Hôpital Tenon, AP-HP
Paris, France
positioning schedule efficacy
To assess efficacy of a positioning schedule whose frequency of positioning is adapted every day to pressure ulcer risk assessed by Braden scale in adult ICU, compared to usual PU prevention management (without schedule daily adapted to PU risk) at the 28th day, or when leaving ICU wall, or at death if it occurs before.
Time frame: 28 days
Caregivers commitment to the standardized positioning schedule in adult ICU (1)
Nurses commitment will be evaluated by accordance between frequency of positioning (mobilization frequency per day) according to the schedule and the frequency of positioning actually carried out by caregivers, These data will be collected by nurses on the "daily positioning sheet" made available in patient's room.
Time frame: 28 days
Caregivers commitment to the standardized positioning schedule in adult ICU (2)
Nurses commitment will be evaluated, by accordance between the positions planned by the schedule (Right Semi-Lateral Decubitus, Left Semi-Lateral Decubitus, Semi-Fowler 30 °, Half-Seated 45 °, Seated in Armchair) and those actually achieved by caregivers. These data will be collected by nurses on the "daily positioning sheet" made available in patient's room.
Time frame: 28 days
nursing workload
To assess the workload added to nursing care by the positioning schedule : nursing workload will be assessed by the total time dedicated for positioning the patient.
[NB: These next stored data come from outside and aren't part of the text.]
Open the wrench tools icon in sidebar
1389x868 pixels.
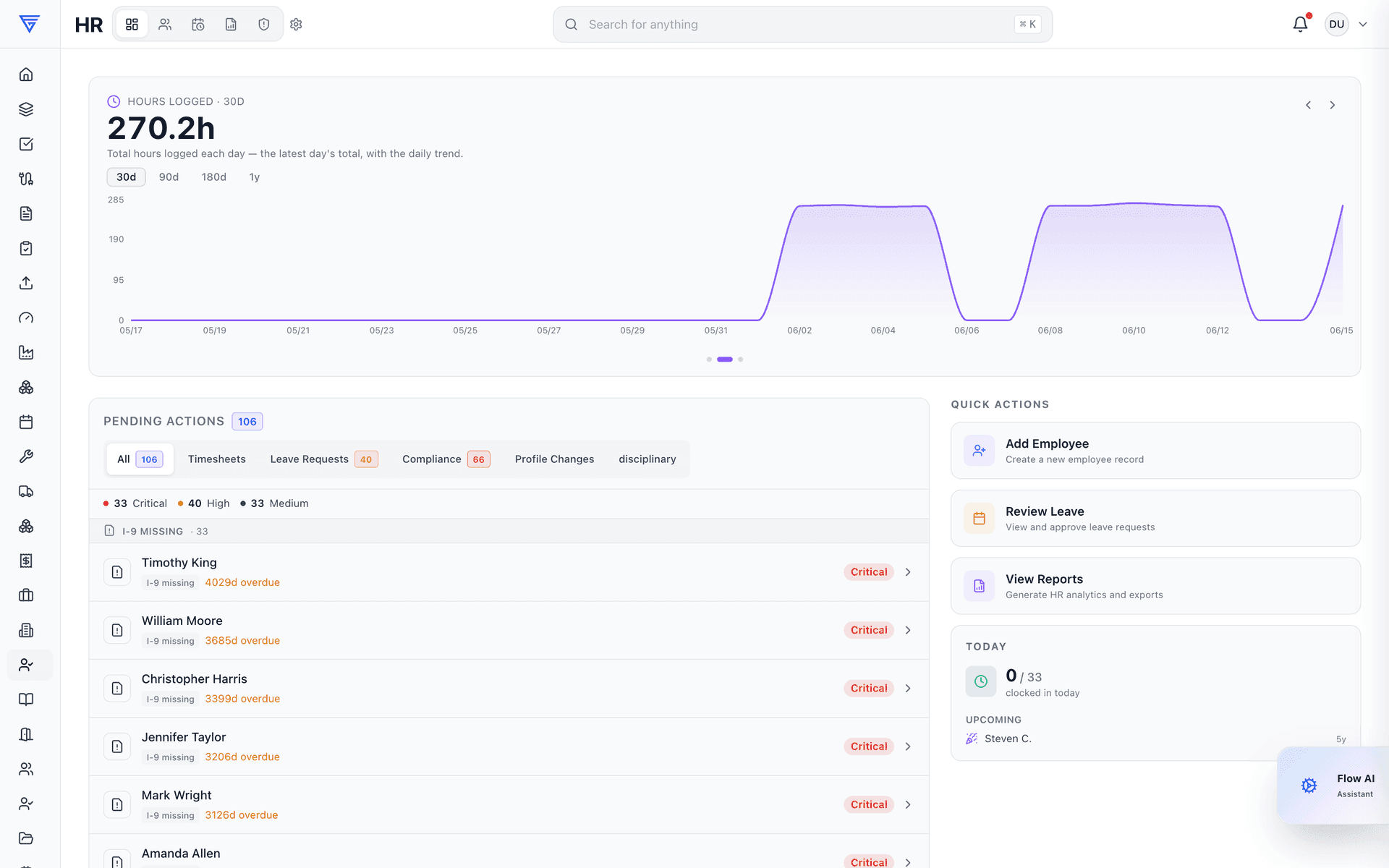pyautogui.click(x=26, y=456)
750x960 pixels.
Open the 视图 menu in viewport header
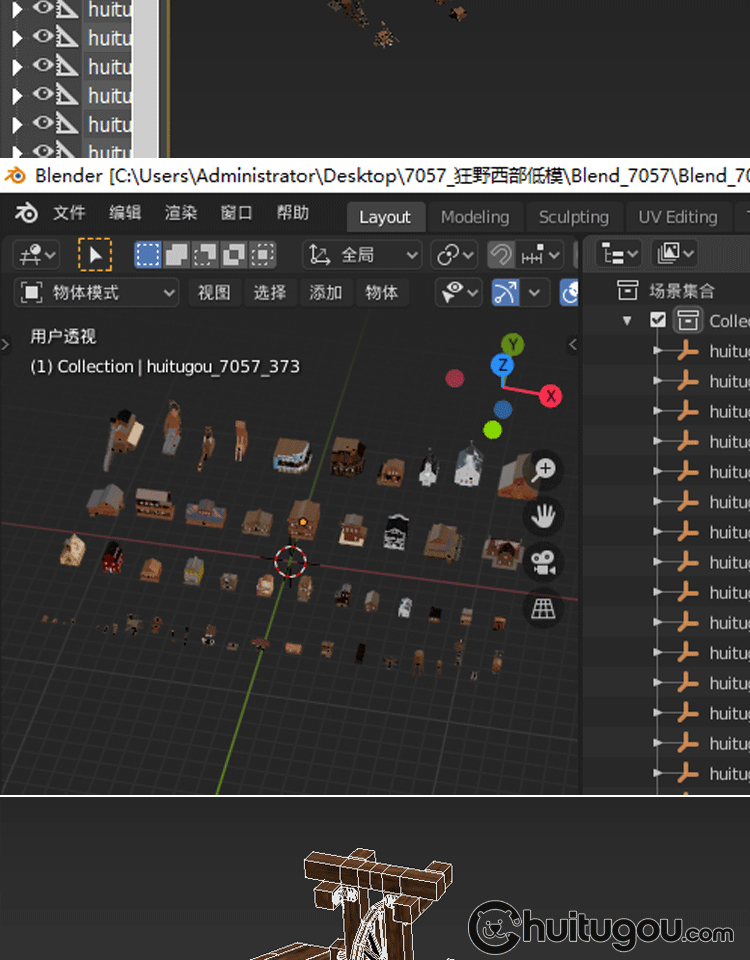click(214, 293)
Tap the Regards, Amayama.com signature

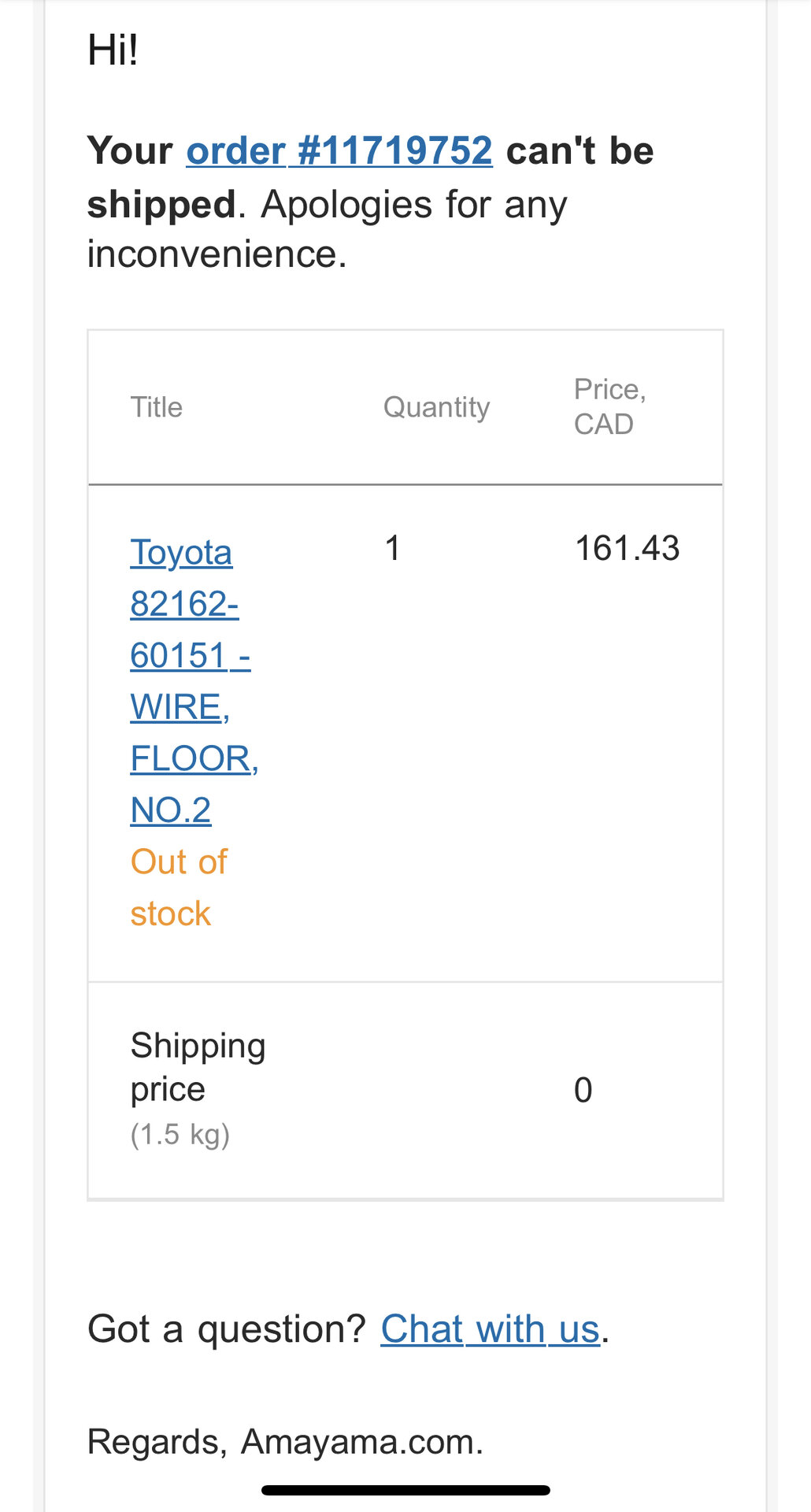tap(284, 1442)

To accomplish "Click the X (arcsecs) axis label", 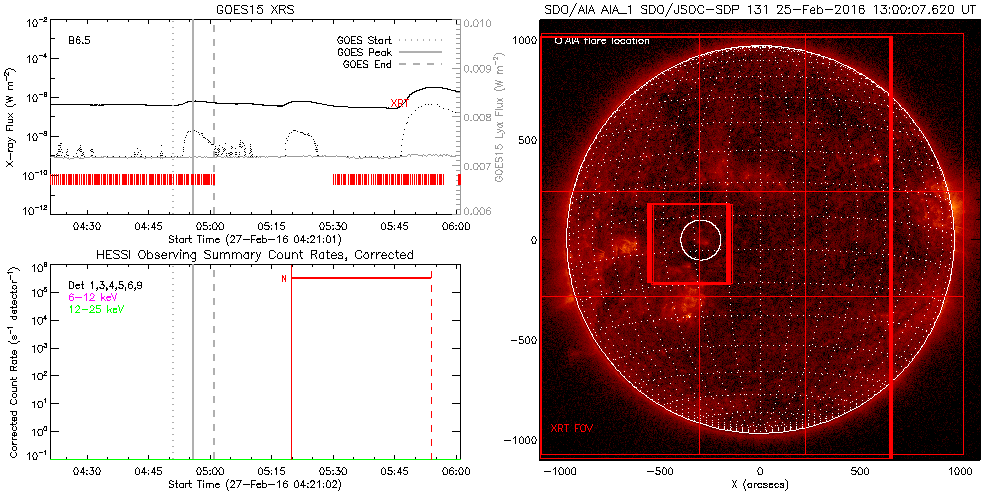I will coord(760,484).
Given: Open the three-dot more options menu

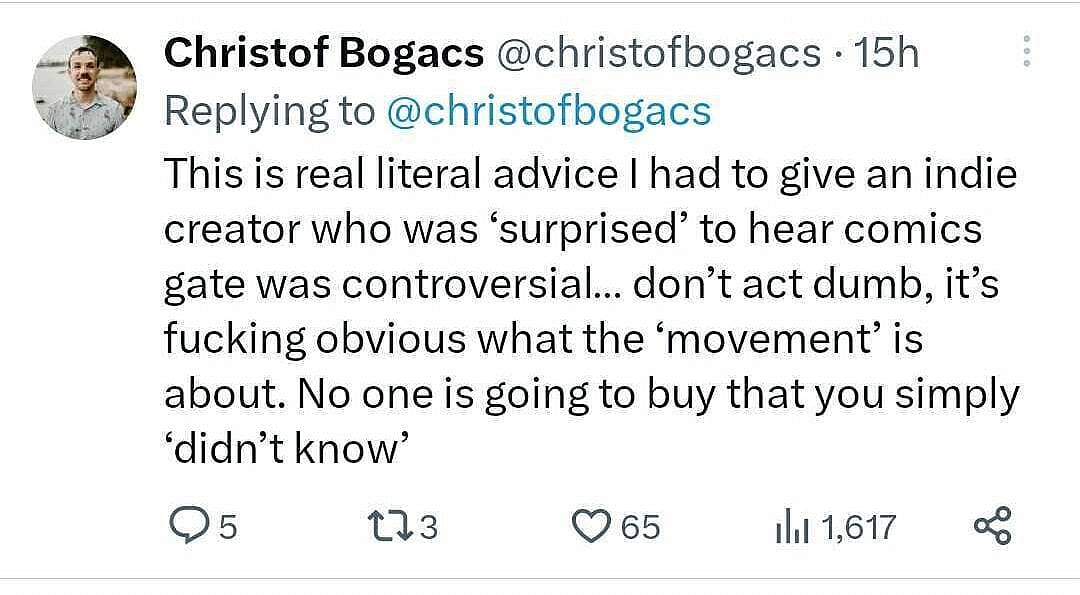Looking at the screenshot, I should point(1025,52).
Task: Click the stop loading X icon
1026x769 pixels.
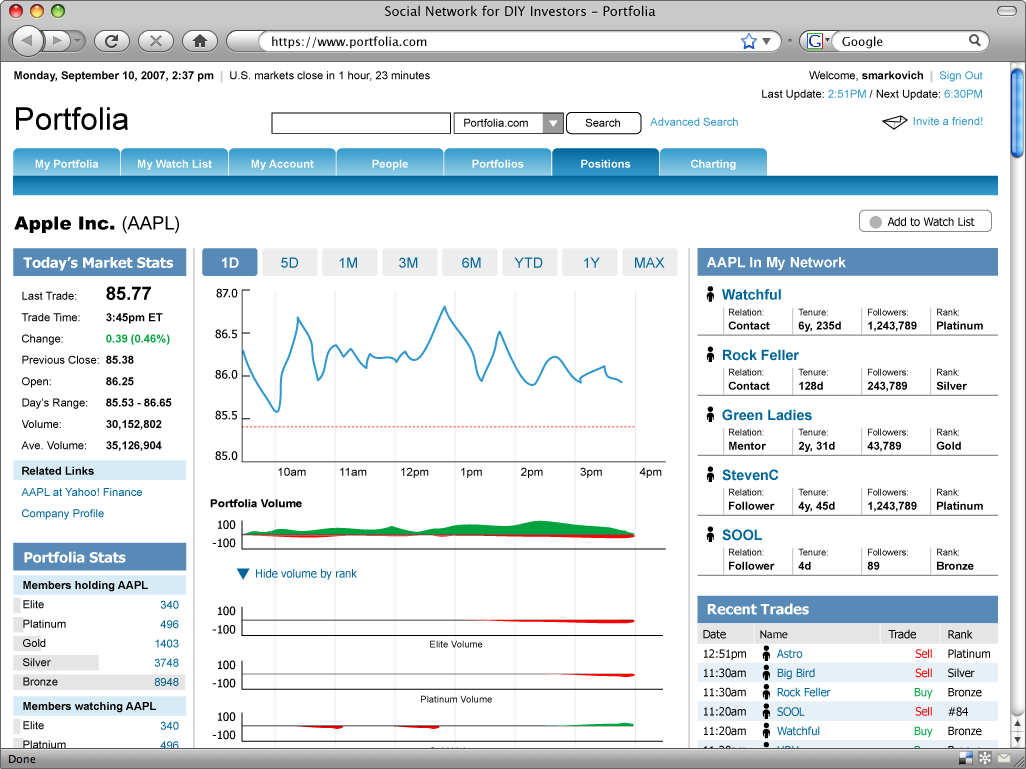Action: pos(156,41)
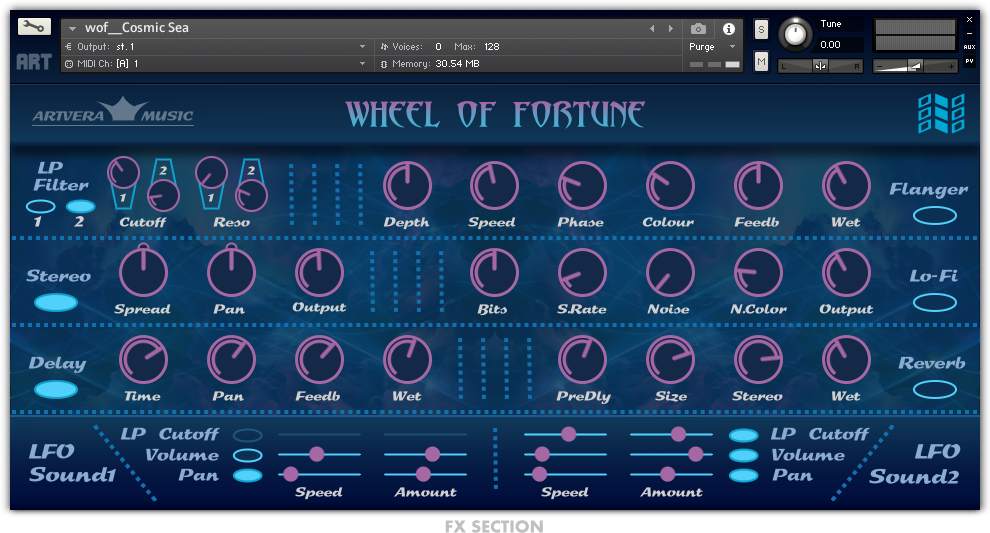Click the blue blocks logo icon

[x=941, y=114]
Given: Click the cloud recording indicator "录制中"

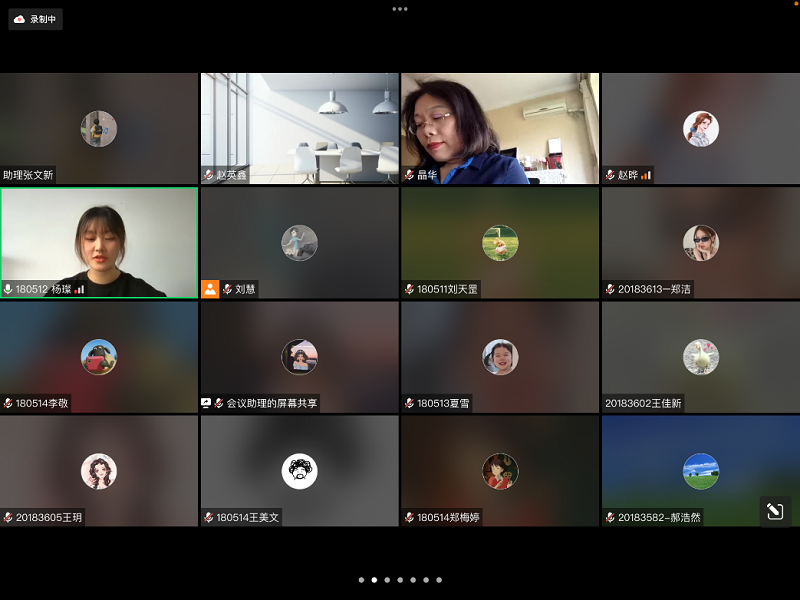Looking at the screenshot, I should point(35,19).
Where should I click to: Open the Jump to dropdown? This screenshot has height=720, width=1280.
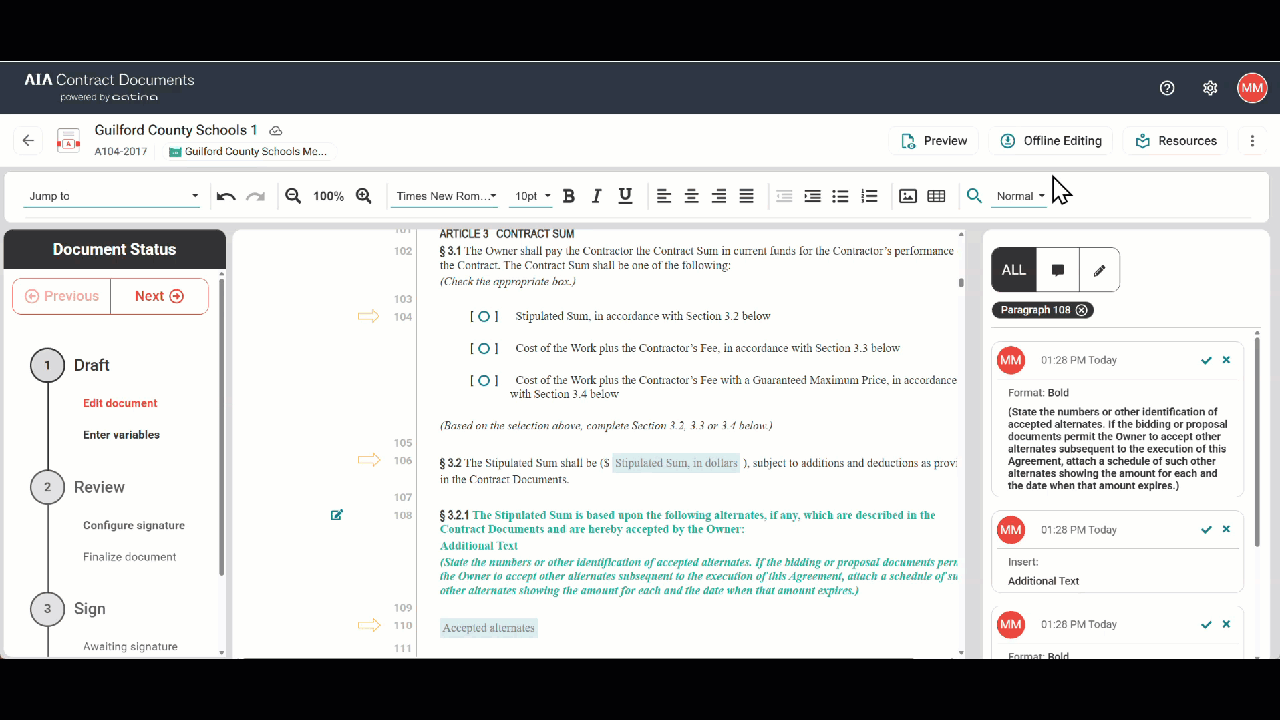pos(112,196)
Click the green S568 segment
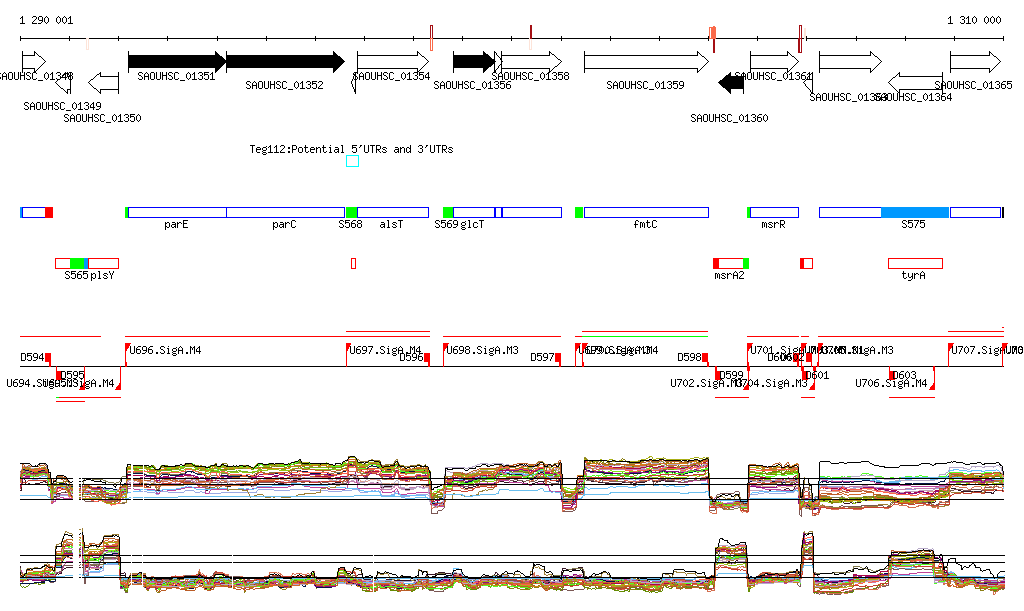The height and width of the screenshot is (611, 1024). 351,212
This time will be calculated in minutes, from positioning time notified on the "daily positioning sheet". It will be reported on the "positioning sheet stay" by the clinical research technician.
Time frame: 28 days
clinical safety of the positioning schedule
To assess the clinical safety of the positioning schedule : the clinical safety will be assessed by the percentage of adverse events occurrence during when positioning the patients. Adverse events are defined as accidental removal of invasive devices (breathing tube, catheter, chest tube, gastric tube, urinary catheter) and an instability (hemodynamic or respiratory) requiring positioning discontinuation. Caregivers monitor vital parameters during positioning and discontinue the positioning if hemodynamic or respiratory instability occurs, according to nurse's clinical evaluation. Adverse events will be notified on the "daily positioning sheet" and on the "positioning sheet stay" by caregivers charge positioning the patient.